═══ Data shown ═══

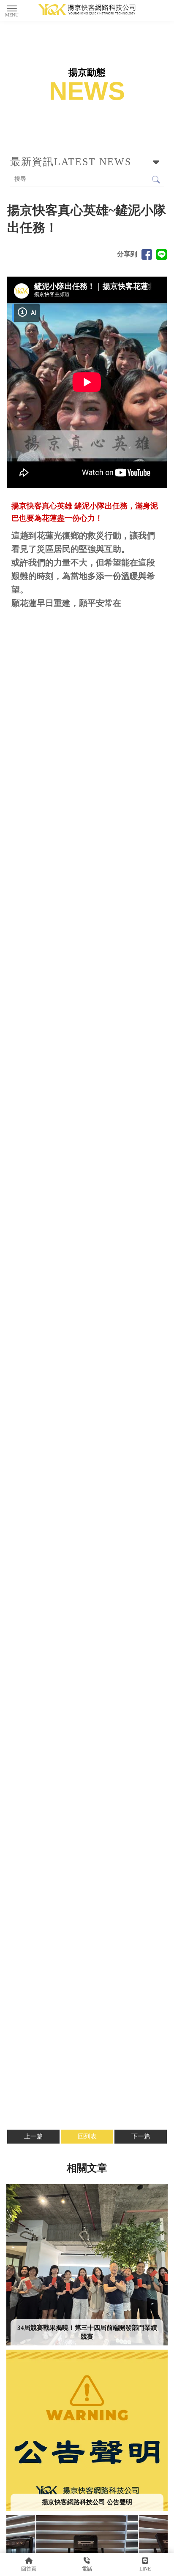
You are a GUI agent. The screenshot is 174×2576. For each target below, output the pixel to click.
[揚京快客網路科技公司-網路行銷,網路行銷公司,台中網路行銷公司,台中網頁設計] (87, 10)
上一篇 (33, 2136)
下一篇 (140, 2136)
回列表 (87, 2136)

═══
═══ Data shown ═══

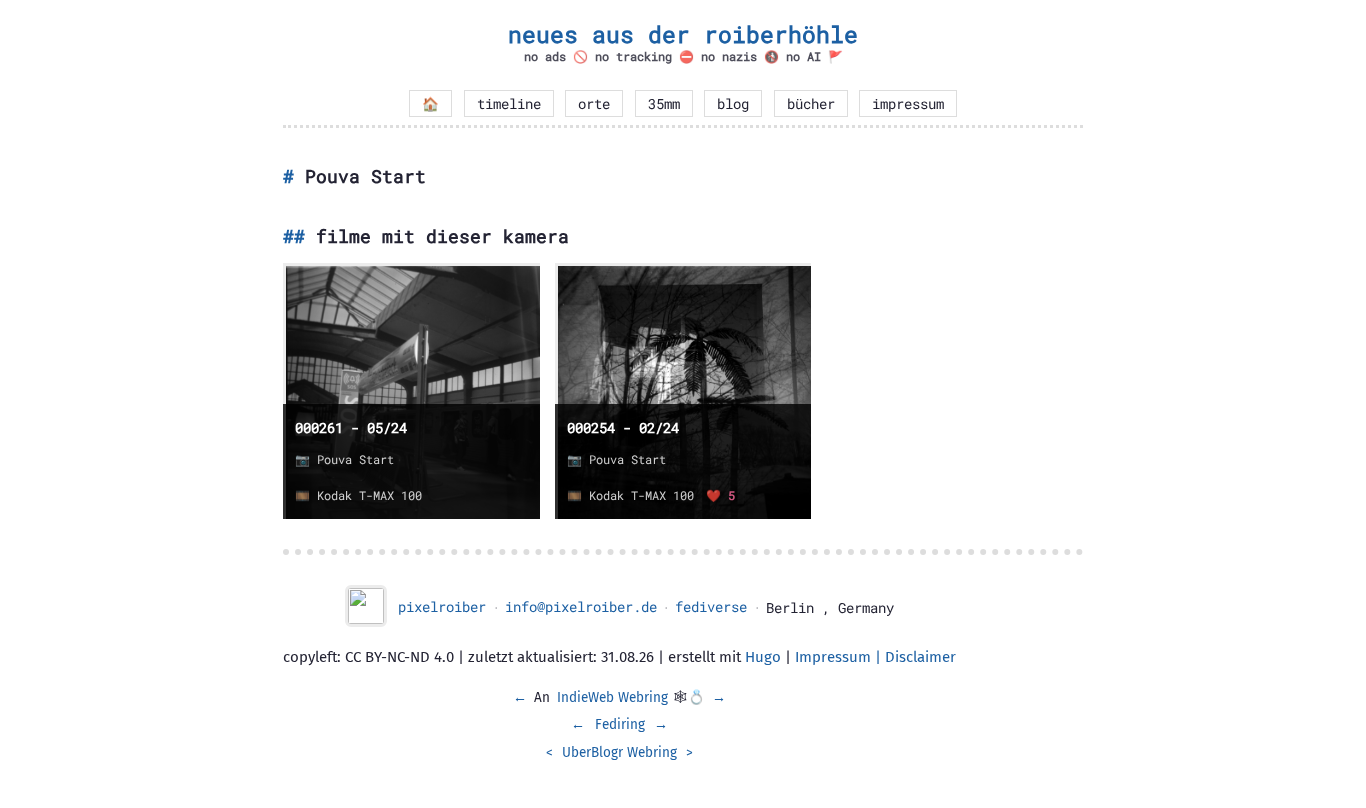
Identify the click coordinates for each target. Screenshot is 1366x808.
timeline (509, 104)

═══

**Problem to solve**
Each line in which the string "target" is found must be copied from the data.

**Written answer**
You are a GUI agent. The screenshot is 174×2576. For each target below, output the pixel to click.
Identify the click coordinates for each target. Screenshot is 1366x808.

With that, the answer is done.